La industria maderera, por su parte, espera ansiosa el levantamiento de la prohibición: el sector forestal aporta el 3,6% del PIB de Kenia y emplea a entre 18.000 y 50.000 personas de forma directa y entre 300.000 y 600.000 de forma indirecta, según la Sociedad Forestal de Kenia. Según este mismo organismo, Kenia perdió 44.000 puestos de trabajo desde que se prohibió la tala en 2018 y las ventas de madera bajaron de 144.200 metros cúbicos a 10.700 en solo un año, un desplome del 92,5%.

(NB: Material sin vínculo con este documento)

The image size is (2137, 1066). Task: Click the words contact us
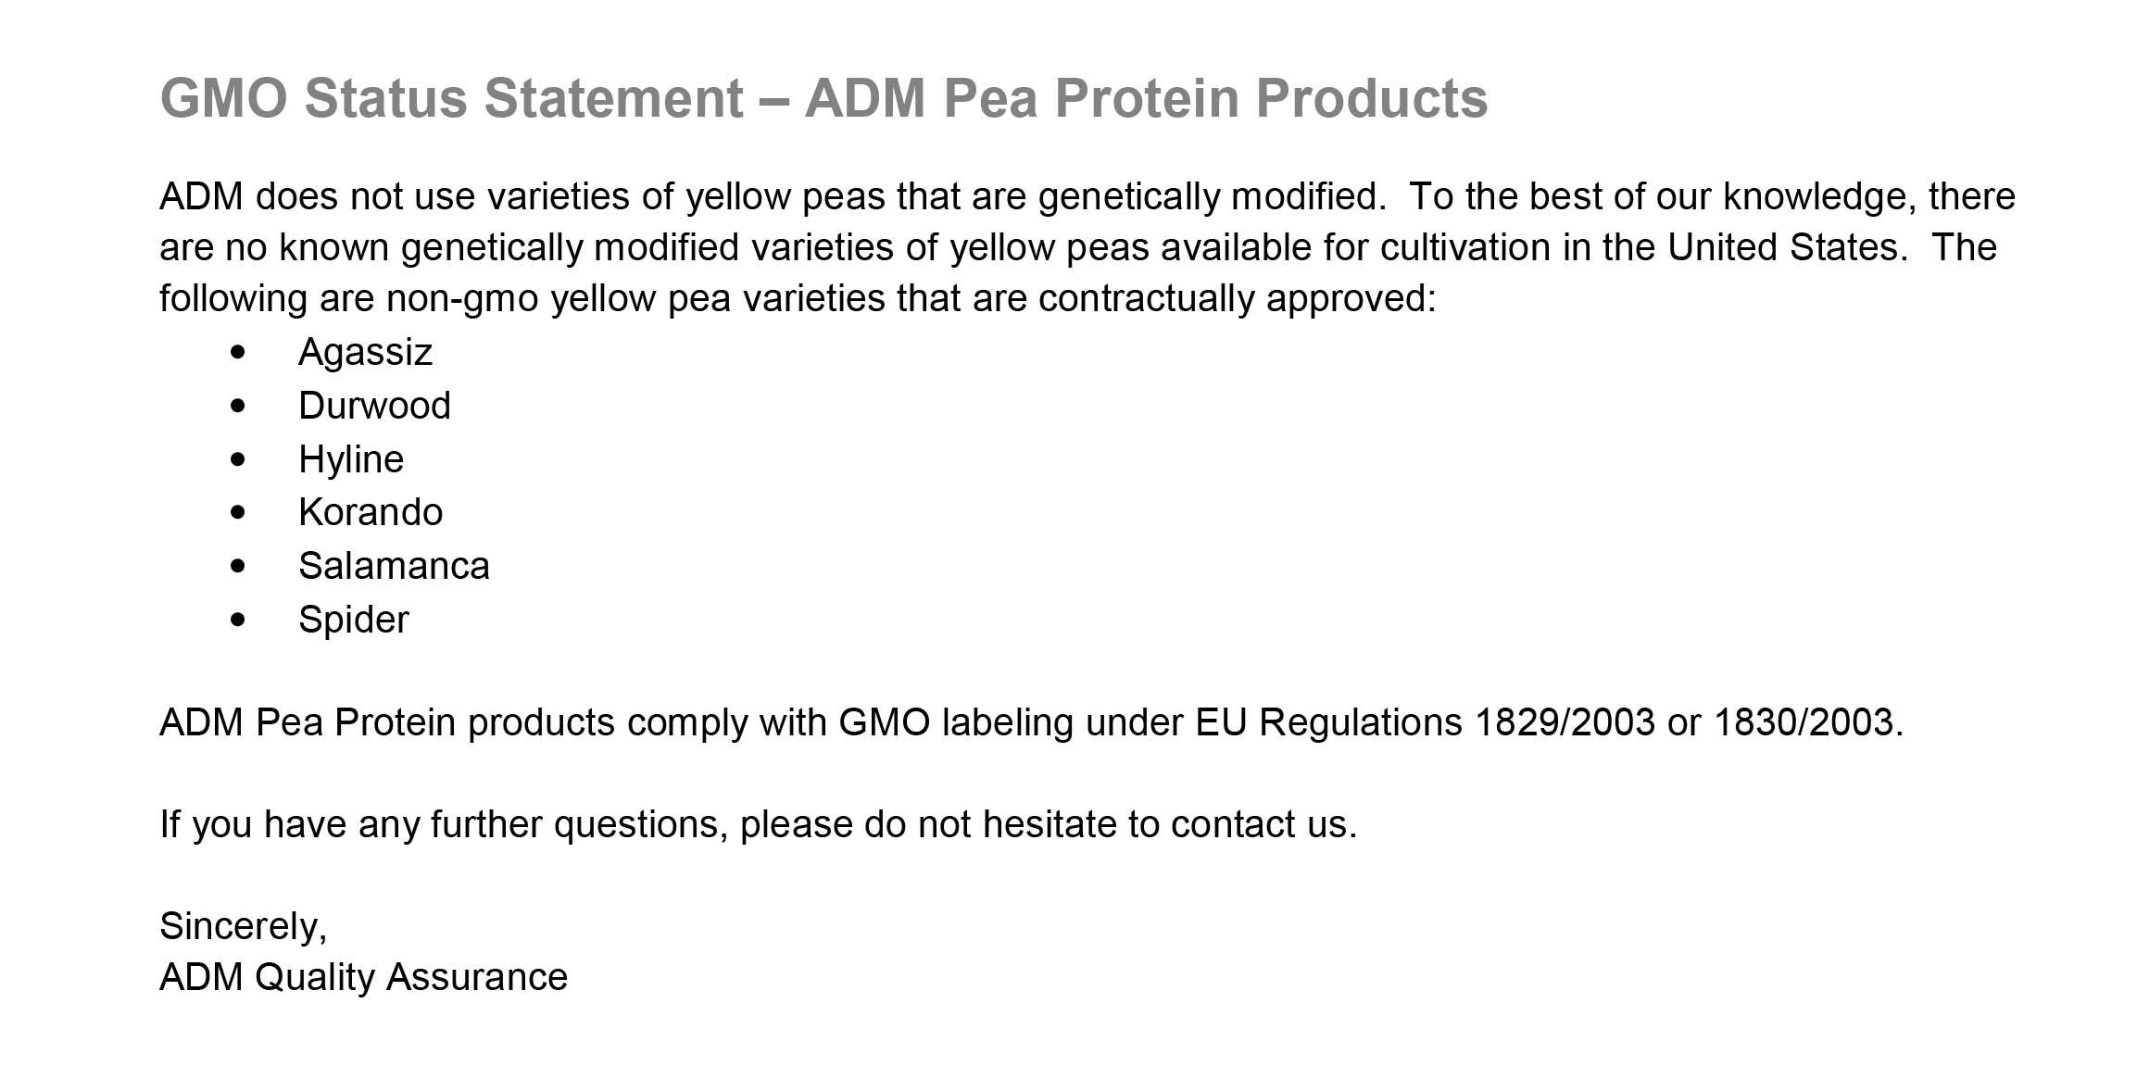(x=1263, y=824)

En medio de todo esto están los leñadores, residentes locales que han vivido en estos bosques toda su vida y que talan para ganarse la vida. Uno de ellos, Francis Kinuthia Ndegwa, ha vivido siempre en Ruaka, en el límite del bosque de Karura que la Nobel Wangari Maathai salvó de los promotores inmobiliarios en 1999. Leñador desde hace más de 20 años, ya advertía al ser entrevistado en julio: “Estoy contento porque se haya permitido la tala, pero tenemos que ser conscientes de que no estará permitida para siempre. Abrirá la veda durante un tiempo, cortaremos algunos árboles y luego la cerrarán”. Ndegwa reconocía, además, que siguió habiendo talas de árboles durante estos años de prohibición. “Cuando suspendieron la tala, solíamos cortar los árboles con miedo y en secreto”, cuenta. Él, por ejemplo, asegura que recibía encargos para ello de un contratista (según él, un político keniano). Al leñador le preocupa la destrucción en su comunidad e insta a que quien corte un árbol plante otros dos en su lugar, pero se queja de que en muchas zonas de Kenia es difícil encontrar una forma de ganarse la vida que no dependa de la tala.

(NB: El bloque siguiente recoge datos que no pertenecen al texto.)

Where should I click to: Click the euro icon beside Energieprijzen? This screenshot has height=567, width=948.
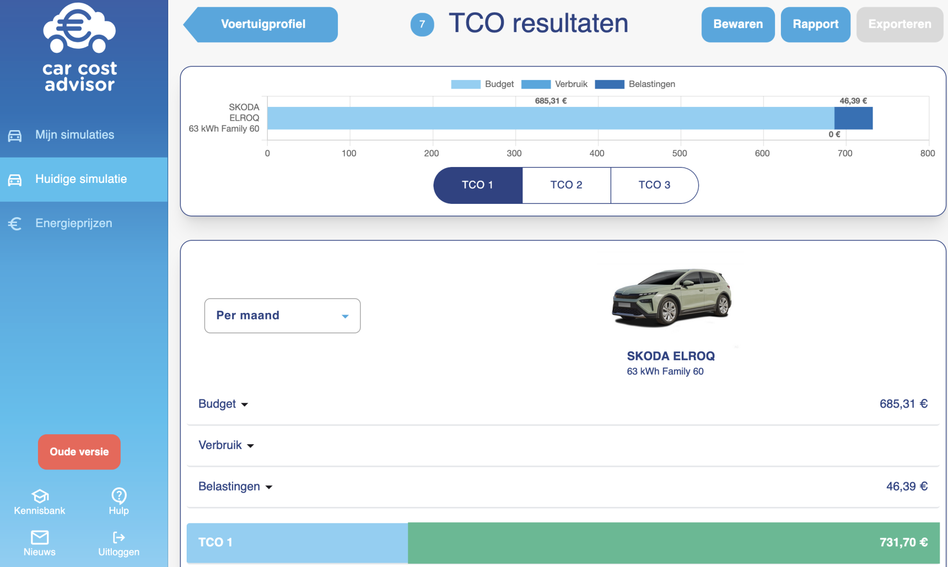15,224
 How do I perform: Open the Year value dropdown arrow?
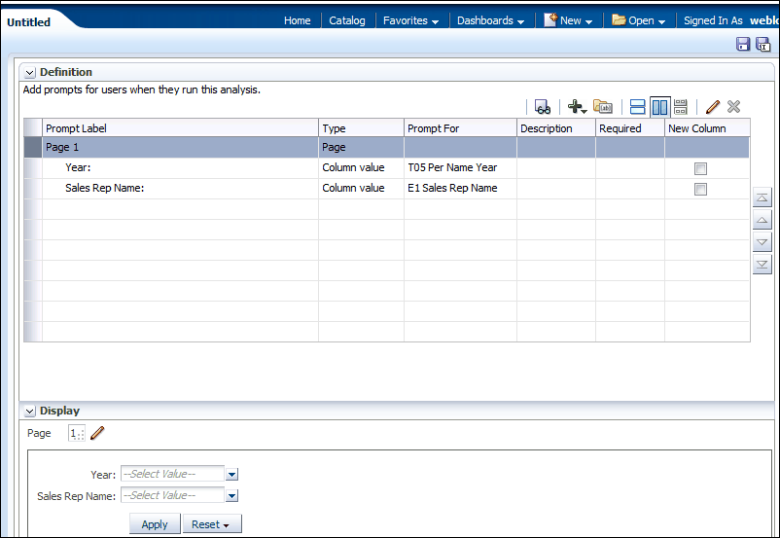click(231, 475)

El Servicio Forestal de Kenia ha asegurado que, en el mes que duró el levantamiento del veto de la tala, intentó garantizar el cumplimiento de las normas por parte de los madereros, con un sistema automático para expedir licencias de tala y un plan detallado de control de la salida de la madera. Su portavoz, Annie Kaare afirma que, a menos que se haya producido en terrenos privados, no ha tenido constancia de ninguna deforestación ilegal. Cada licencia permite talar un máximo de 5.000 hectáreas al año, y el Gobierno obtiene beneficios a través de impuestos. Las zonas que han sido taladas, asegura el Servicio Forestal de Kenia, se vuelven a plantar. Kaare, asegura en una entrevista con este diario que, desde el levantamiento de la prohibición, se han cortado 3.000 hectáreas de árboles, empezando por los árboles “maduros”.
Robert Gacheru, un agricultor que se define como ecoactivista, afirma que la tala es una actividad económica necesaria, pero también usa argumentos medioambientales: “Actualmente en Kenia importamos madera y, además, los camiones que la transportan utilizan combustibles fósiles, por lo que contaminan el medio ambiente. La prohibición no es una solución. Si existe un equilibrio entre la tala, el cultivo y la satisfacción de la demanda, estoy a favor”.